I have been using Avast! antivirus software and was surprised to see that PCTools antivirus identified 3 bugs not spotted by Avast!. They were all in the Bart PE package. I thought that it was not really surprising since a pre-installation software package would be an ideal target for spreading viruses. On reflection and seeing the post starting this thread, I thought that the authors of Bart would be aware of their target status and take precautions. So, I scanned the CD that I made with PCTools antivirus and it showed the same bugs as the original software on my hard drive. Then I went to McAfee' site and had them scan it. Result - no infection...... Files identified as infected were "Preshell.exe", "Prelogon.exe" and a utility, "Flobo Floppy Repair.exe" Do I throw away my boot CD or keep it?

Hi Jitney,

Thanks for the info.

I have escalated this to our Malware Research Centre for analysis. Please keep these files in Quarantine for the time being.

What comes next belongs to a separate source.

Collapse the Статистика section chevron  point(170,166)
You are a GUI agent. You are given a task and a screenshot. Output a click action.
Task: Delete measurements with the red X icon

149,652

What were the names of the malware reported? Also, if you want a second opinion, you can upload the files to www.virustotal.com and then make a guess on whether the files are infected based on how many scanners report them.

Hi All
today something strange happened i was doing the scan with PcT.antivirus and the scan remain stuck at 31%. for a good 30 minutes.
So i decided to stop the scan and go to safe boot try to see if was something stopping the antivirus but when i try to open the PcT.antivirus Windows din' let me opened and give me a error 102.

The strange thing is i try to open Spydoctor and same error again.

So i decided to download KB 890830-v1.24 and do a full scan with that, nothing strange and all smooth and normal.

Why the antivirus got stuck at 31% of the scan and didn't let me open the antivirus and the Spydoctor in safe mode which in my opinion is really important for deep scans .
Thanks

arilo76

Arilo76,

When I got an email about safemode scans for AntiVirus I was told to boot into safemode with networking and AntiVirus was able to start. Try doing the AV scan in that instead of just safemode and see if that works.

Darkbeholder

Darkbeholder

Thanks for the tip

I will try asap

Thanks

Arilo 76

I just followed the VirusTotal link (Thanks for That!) and have the following scans of two of the three files that showed on my SD virus scan of the files I have on CD. The screen shots I have are too big for the limits shown on the Attach dialog, but the "FloboFloppyRepair.exe" showed no infections at all and the "Prelogon.exe" showed "Suspicious" on CAT-Quickheal (DNAScan), eSafe (Mytob6), and FileAdvisor. Ikarus showed it as infected with "Backdoor.Win32.Bifrose.A" and VirusBuster showed the same as SD antivirus: "novirus:Packed/eXPressor". The others, including NOD32v2, Symantec, Kaspersky, McAfee, Microsoft, and a dozen others showed "no virus found". I have reported the SD results to your "false positives" page, but I did not have the scan results then.

Not all virustotal info is trust worthy as they are based on command line scanners without actual infection running, so emurator scan will not kick in for some AVs.

I only use virustotal to find out the common names for suspicious files. Kaspersky, McAfee, Symantec and few reputable AV vendors are trustworthy. Don't assumed all detected files are malicious as some time they also gives false positive detection based on file strings and known file name & MD5.